- [Exercise directions] In the listing that follows, find the line with "Where should I", then copy exactly from it through the line with "Task: Open the eraser 模式 dropdown", leaving out every picture.

- [Record extracts]

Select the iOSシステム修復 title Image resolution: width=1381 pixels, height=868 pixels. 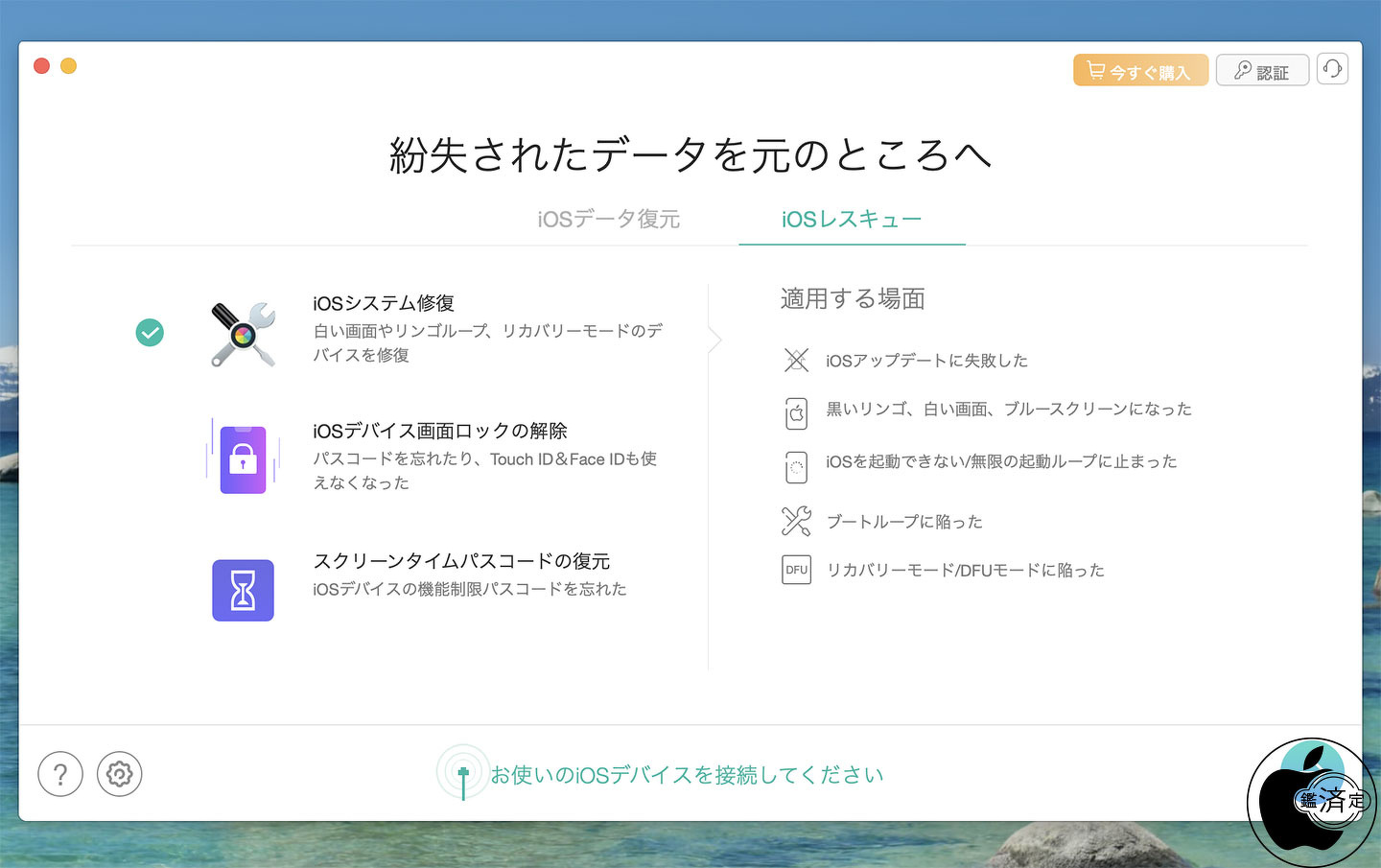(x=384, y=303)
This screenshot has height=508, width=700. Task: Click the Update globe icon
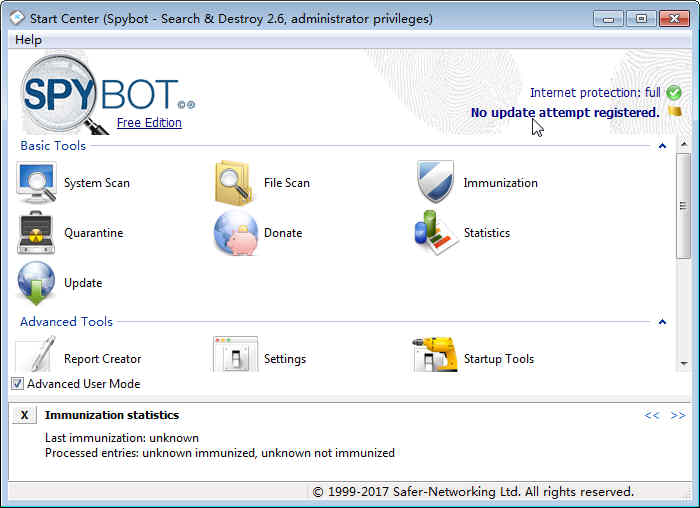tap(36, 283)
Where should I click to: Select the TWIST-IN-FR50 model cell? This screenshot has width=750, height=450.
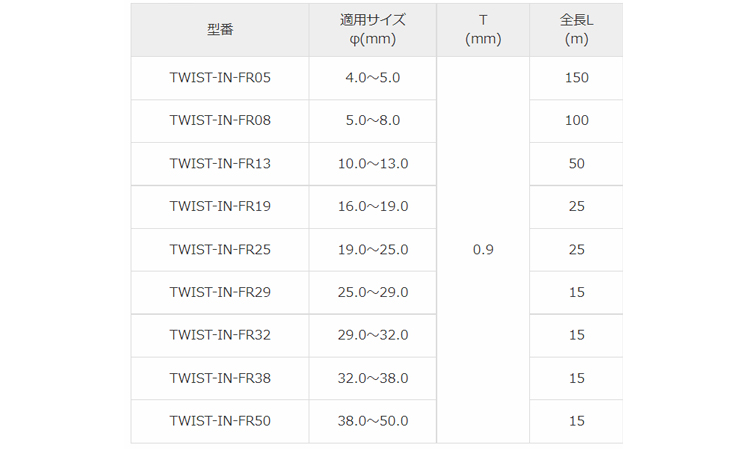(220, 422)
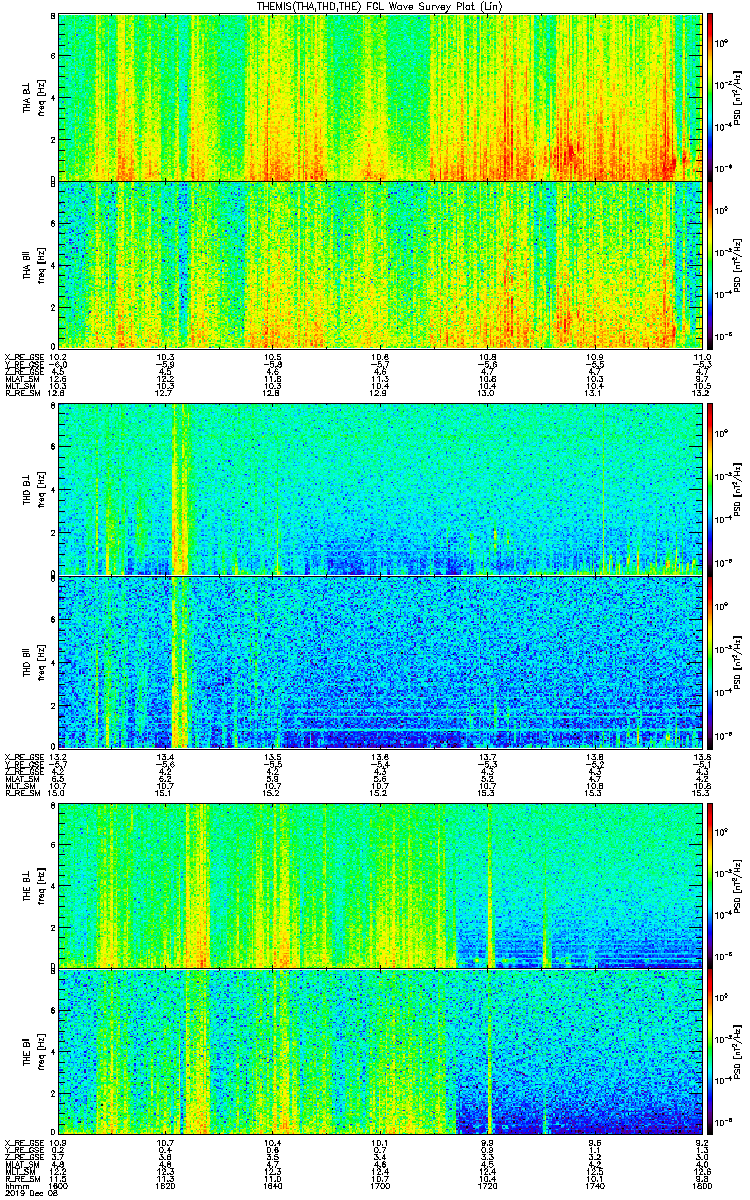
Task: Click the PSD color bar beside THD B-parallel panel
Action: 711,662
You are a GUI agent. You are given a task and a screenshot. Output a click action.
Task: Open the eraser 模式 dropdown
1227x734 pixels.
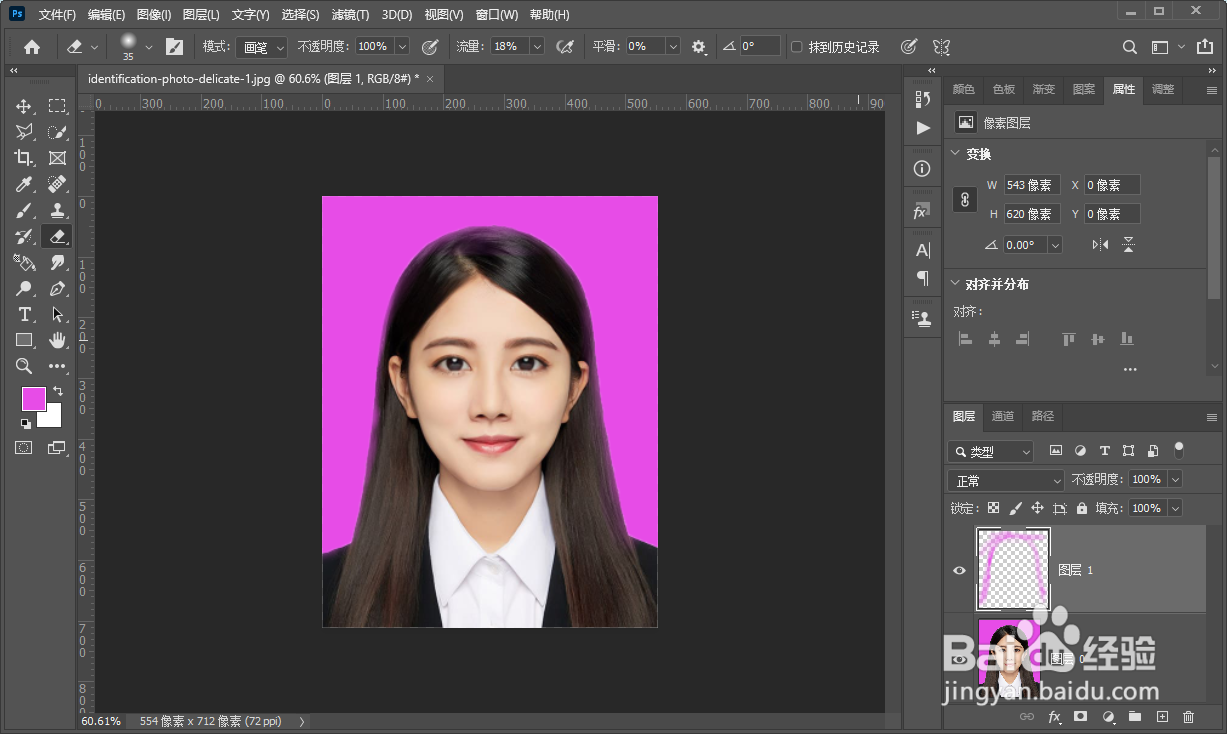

--

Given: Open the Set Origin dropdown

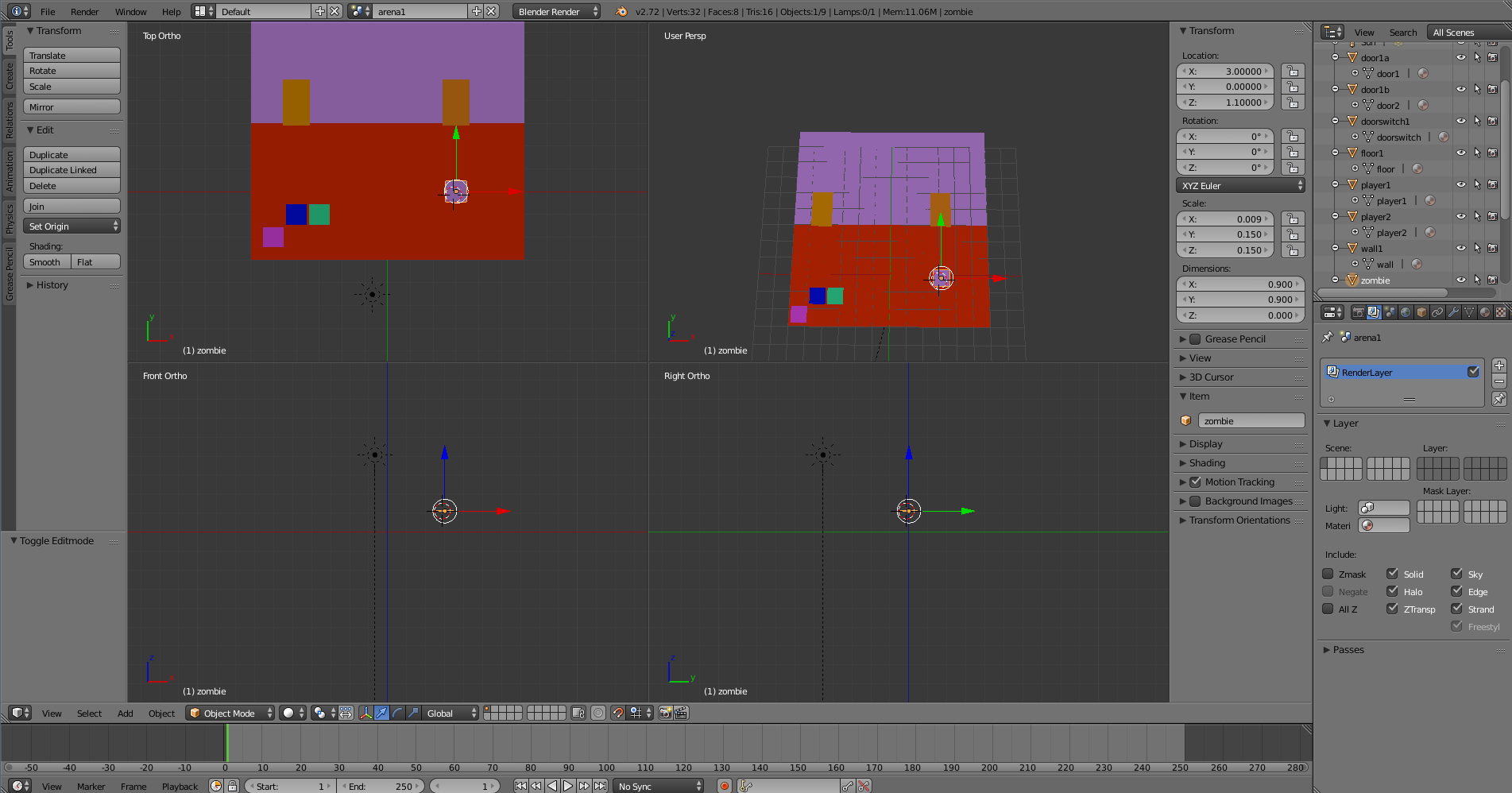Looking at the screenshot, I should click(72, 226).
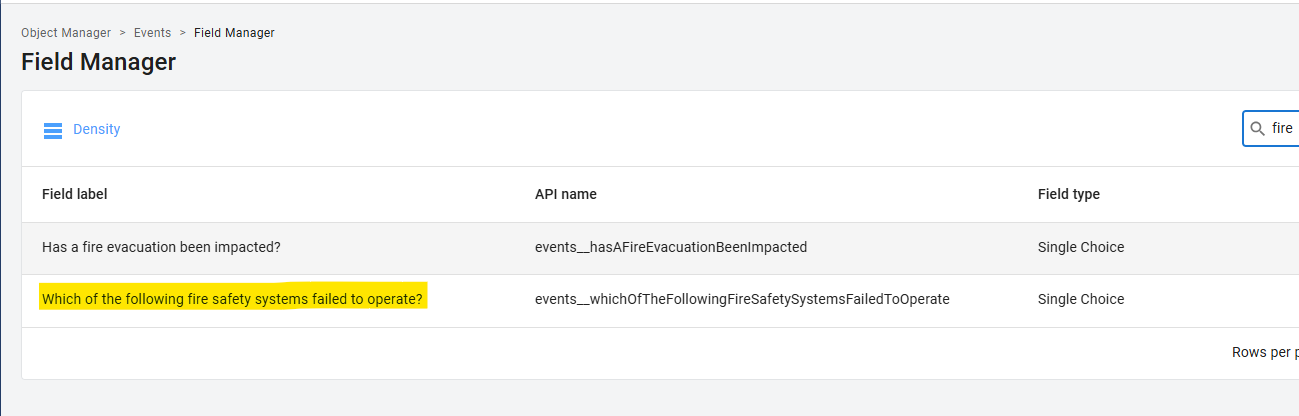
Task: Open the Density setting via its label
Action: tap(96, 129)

- [Your response]
Where should I click to: Select the TWIST-IN-FR50 model cell? This screenshot has width=750, height=450.
(220, 422)
Task: Click the PSD color bar beside THD B-parallel panel
Action: 711,662
You are a GUI agent. You are given a task and a screenshot. Output a click action.
Task: Open the eraser 模式 dropdown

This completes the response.